Can we add a column with the number of reads for each taxon next to relative_abundance?

Hello,

I am using Metaphlan4 for fecal metagenomics. Although it works well, I would like to add the exact number of reads detected for each taxon in a column next to the relative abundance column.

This is easy to calculate manually or in R/python since we are given the total number of reads in the sample, however would be equally useful to have it automatically calculated in the metaphlan output.

Is there a particular parameter to get this that I am not aware of?
I have read that some people used something like “-t rel_ab_w_read_stats” but had a discrepancy in the counts obtained.
Can you please help me?

Best,
Ameneh.

Hi @Ameneh
MetaPhlAn 4 profiling is based on the mapping against species-specific markers genes, that only represent a part of the species genome. Thus the number of reads assigned to each species is just an estimation based on the avg coverage of the markers and the median length of the species’ genomes (what is calculated using “-t rel_ab_w_read_stats”). The EXACT number of reads is not possible to be calculated using MetaPhlAn

Hi @aitor.blancomiguez

Thanks for your response.

When I run Metaphlan 4, bowtie2out provide an text file as output with the number of reads. for example you can see this output:
:#52373574 reads processed
#SampleID Metaphlan_Analysis
#clade_name NCBI_tax_id relative_abundance additional_species
k__Bacteria 2 100.0
k__Bacteria|p__Bacteroidetes 2|976 68.29302
…

which means you have number of reads based on sequencing data you entered.
But if there is something else that i am not aware of, please let me know,

Hi @Ameneh
Yes, metaphlan will report the number of reads that were processed as input, but what I tried to say is that known the exact number of reads assigned to each taxa is not possible to assess via MetaPhlAn as it does not map against full genomes but just species-specific marker genes. The calc of the reads assigned to each taxa is a rough estimation based on the coverage of the markers and the median genome length of each species

Hi @aitor.blancomiguez,

Sorry for reviving this topic, but I have some questions regarding read counts in MetaPhlAn, especially after going through the 4.1 tutorial.

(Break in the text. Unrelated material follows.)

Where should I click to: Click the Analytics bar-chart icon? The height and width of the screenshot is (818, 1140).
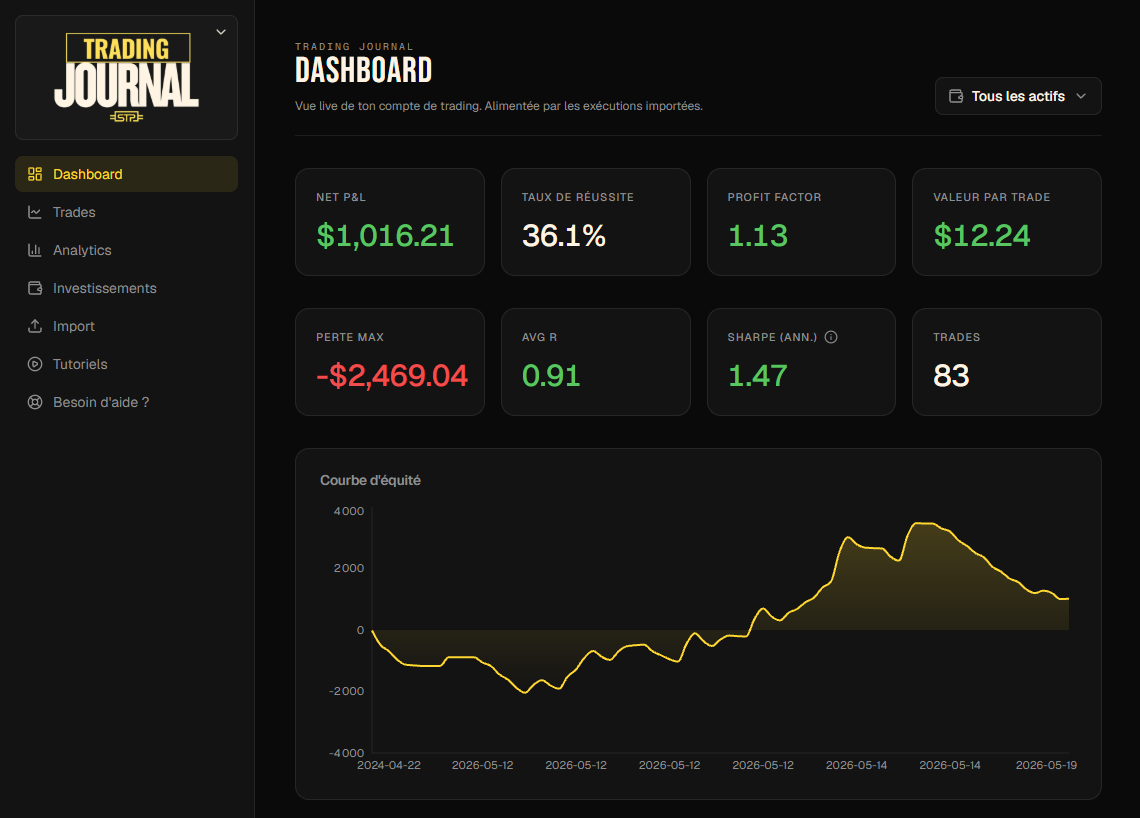coord(35,250)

I analyzed the file SRS014476-Supragingival_plaque.fasta.gz and found the following:

  • Total reads: 20,000 (I counted this with zcat SRS014476-Supragingival_plaque.fasta.gz | grep -c ">")
  • MetaPhlAn output:
    • Reads processed: 19,048
    • Estimated reads mapped to known clades: 2,298 (using the -t rel_ab_w_read_stats flag)

My Questions:

  1. From 20,000 to 19,048:
  • You mention that “metaphlan will report the number of reads that were processed as input”, then how does the count decrease from 20,000 to 19,048? Could the 952 reads that were not processed be due to them not being bacteria reads or possibly failing quality checks?
  1. From 19,048 to 2,298:
  • I understand that the decrease to 2,298 may be influenced by the -stat_q parameter. When I tested different values:
    • -stat_q 0.1 resulted in 4,659 estimated reads.
    • -stat_q 0.0 resulted in 13,477 estimated reads.
  • If I set -stat_q to 0.0, I expected to see the number of estimated reads equal to 19,048 since that would include all reads. Why is it still less than that?

I appreciate your insights, and I hope I’m approaching this correctly!

Thanks in advance!

Hi @jihen
to answer your questions:

  1. The number of processed reads as you guessed is due to quality checks on reads, specifically based on minimum read length (default value is 70)
  2. The 2,298 is the estimated number of reads that are assigned to a taxa by MetaPhlAn. The stat_q parameter (default 0.20) is a parameter that is used to exclude upper and lower quartiles of markers detected for each taxa, so it will directly influence the estimation of reads. This is used to improve the accuracy of the profiling, reducing this to zero is not advised as it will increase sensitivity at the expense of specificity.
    The missing number of reads can be due again to the fact that this is an estimation, so it is unlikely it will correspond to the exact number of reads or to the fact that some reads may belong to unclassified taxa not present in the database.
1 Like

Hi @Claudia_Mengoni, thanks so much for your response! It really helped clarify my thoughts.